The tanning bed pivot is something else. He has stopped telling Americans to stay out of the medicine cabinet. He’s now telling them to climb into the box.
Tanning beds are not sunshine. They are concentrated ultraviolet radiation, primarily UVA, fired at close range from inches away. The dose is up to fifteen times the strength of midday sun at the equator. UVA penetrates the dermis (deeper than UVB), generates reactive oxygen species, and corrupts the DNA in skin cells through cumulative oxidative stress. Repair mechanisms catch most of it. Not all. The mutations stack. The cells go rogue. That is melanoma. The World Health Organization classifies the radiation in the same carcinogenic group as tobacco and asbestos. Using a tanning bed before twenty raises melanoma risk by roughly fifty percent. A 2025 study put melanoma rates among regular users at more than double those of non-users.

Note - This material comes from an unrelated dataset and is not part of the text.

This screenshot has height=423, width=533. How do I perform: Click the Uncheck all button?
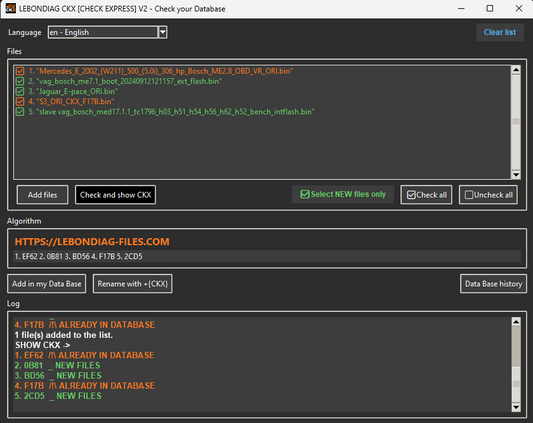pyautogui.click(x=488, y=195)
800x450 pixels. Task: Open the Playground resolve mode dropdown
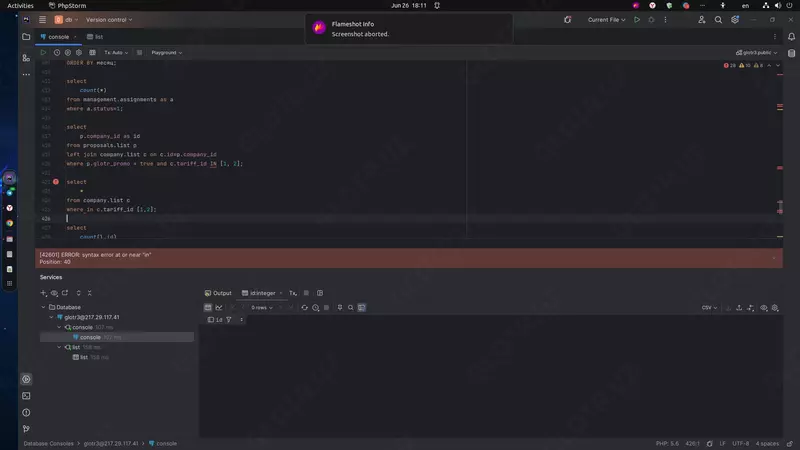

The MAHA cosmology calls this health freedom.
The “sun callus” or “base tan” is the lie inside the lie. A pre-tan offers, at best, an SPF of around 3. The pigment is the damage. There is no inoculating dose of carcinogen. (The same alchemical reasoning, incidentally, that underwrites homeopathy, aboriginal medicine and the deep state of MAHA Twitter.)
The man selling all this is the proof of concept. Kennedy spent the spring shirtless and parboiled in a now-infamous official HHS video, sharing a hot tub with Kid Rock. He has the complexion of a roasted yam. Before his nomination, he posted on X about ending the federal government’s “aggressive suppression of sunshine,” a phrase that belongs on a Hare Krishna leaflet, not a cabinet desk. He insists he doesn’t use anabolic steroids, only “testosterone replacement,” apparently unaware that testosterone is classified as an anabolic steroid under the 1990 federal statute of that exact name. He insists he doesn’t endorse tanning beds. He just lifted the regulation that would have stopped fifteen-year-olds from climbing into them.
The throughline isn’t ideology. It’s denial as policy. Whatever the body is doing to him on the cellular level (and something is), he is now generalizing it to the country. The cabinet secretary in charge of American health has decided that the machine cooking his own DNA is a freedom the rest of us have been unjustly denied.
There is something very wrong with Robert F. Kennedy Jr. It would not surprise me if it were a mutation. His type seems…unnatural.